Fetal Tobacco Syndrome – Causes, Symptoms & Treatment

Fetal tabaksyndrom

The fetal tobacco syndrome is triggered by active as well as passive smoking during pregnancy, since around 5000 different toxins from a burning cigarette also reach the fetus via the placenta. Miscarriages and premature births are just as often associated with fetal tobacco syndrome, as are sudden infant death syndrome or general developmental disabilities, low IQ, asthma and other respiratory diseases in the newborn child.

What is Fetal Tobacco Syndrome?

Medicine understands fetal tobacco syndrome to be the entirety of all diseases and symptoms from which an unborn child can suffer as a result of active and passive tobacco consumption during pregnancy. Smokers inhale up to 5000 different chemicals. For this reason, the doctor not only advises against smoking in general, but especially during pregnancy, since the unborn child smokes with the mother.

Even if there is no active tobacco use, the fetus can suffer from fetal tobacco syndrome, for example in passively smoking mothers whose spouse smokes cigarettes in the home. Even after the birth of the child, fetal tobacco syndrome can have serious consequences.

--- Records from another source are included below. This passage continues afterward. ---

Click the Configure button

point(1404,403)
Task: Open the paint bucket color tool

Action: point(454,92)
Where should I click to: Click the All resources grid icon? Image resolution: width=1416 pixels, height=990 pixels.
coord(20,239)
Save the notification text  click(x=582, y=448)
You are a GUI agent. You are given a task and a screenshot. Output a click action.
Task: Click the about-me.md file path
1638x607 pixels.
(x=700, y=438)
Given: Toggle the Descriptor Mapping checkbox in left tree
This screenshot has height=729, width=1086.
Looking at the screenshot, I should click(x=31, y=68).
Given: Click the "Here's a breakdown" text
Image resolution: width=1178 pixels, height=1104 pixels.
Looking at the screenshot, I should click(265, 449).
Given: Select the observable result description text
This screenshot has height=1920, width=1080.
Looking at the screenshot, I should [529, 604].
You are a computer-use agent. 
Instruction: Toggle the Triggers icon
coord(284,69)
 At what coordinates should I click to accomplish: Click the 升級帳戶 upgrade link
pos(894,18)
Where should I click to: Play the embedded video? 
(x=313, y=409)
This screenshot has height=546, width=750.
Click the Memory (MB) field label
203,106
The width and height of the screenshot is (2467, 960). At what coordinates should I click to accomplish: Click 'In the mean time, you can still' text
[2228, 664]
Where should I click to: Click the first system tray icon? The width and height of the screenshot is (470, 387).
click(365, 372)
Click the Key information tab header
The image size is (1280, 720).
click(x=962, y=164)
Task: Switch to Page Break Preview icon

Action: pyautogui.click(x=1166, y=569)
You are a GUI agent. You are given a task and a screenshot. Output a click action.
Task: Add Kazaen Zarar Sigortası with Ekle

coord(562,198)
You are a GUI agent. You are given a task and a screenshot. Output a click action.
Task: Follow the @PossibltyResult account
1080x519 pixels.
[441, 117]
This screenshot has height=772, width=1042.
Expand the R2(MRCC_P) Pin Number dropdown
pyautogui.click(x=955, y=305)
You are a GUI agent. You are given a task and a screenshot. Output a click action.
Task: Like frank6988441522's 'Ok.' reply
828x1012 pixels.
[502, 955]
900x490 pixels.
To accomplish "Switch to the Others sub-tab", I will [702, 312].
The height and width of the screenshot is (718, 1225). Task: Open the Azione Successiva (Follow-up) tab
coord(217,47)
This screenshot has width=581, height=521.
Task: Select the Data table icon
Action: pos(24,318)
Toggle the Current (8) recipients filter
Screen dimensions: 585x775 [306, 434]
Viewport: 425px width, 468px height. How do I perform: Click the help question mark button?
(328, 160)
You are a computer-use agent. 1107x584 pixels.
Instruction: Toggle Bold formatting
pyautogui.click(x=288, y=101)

Sudden infant death , for example , is associated with passive smoking in half of all cases. However, developmental disorders are more common , which can manifest themselves after birth as a low IQ, low weight, growth disorders , asthma or allergies .


As the name suggests, active and passive tobacco use by the expectant mother is a cause of fetal tobacco syndrome. Tobacco toxins such as arsenic, hydrocyanic acid, benzene, cadium or lead, as well as carbon monoxide and tar are passed on to the embryo through the placenta. The placenta is not equipped with filtering mechanisms and therefore cannot distinguish which substances the fetus needs and which should be kept away from it.

Depending on the intensity of tobacco consumption, the unborn child can suffer considerable damage while still in the womb and may even lose it. The development phases of the fetus are also negatively influenced by tobacco, which is often the reason for low birth weight.

Symptoms, Ailments & Signs

It is not possible to generally predict which symptoms and complaints are associated with fetal tobacco syndrome. A whole range of different health consequences can be associated with tobacco use during pregnancy. For example, the newborns often have poorer lung function than children of non-smoker parents.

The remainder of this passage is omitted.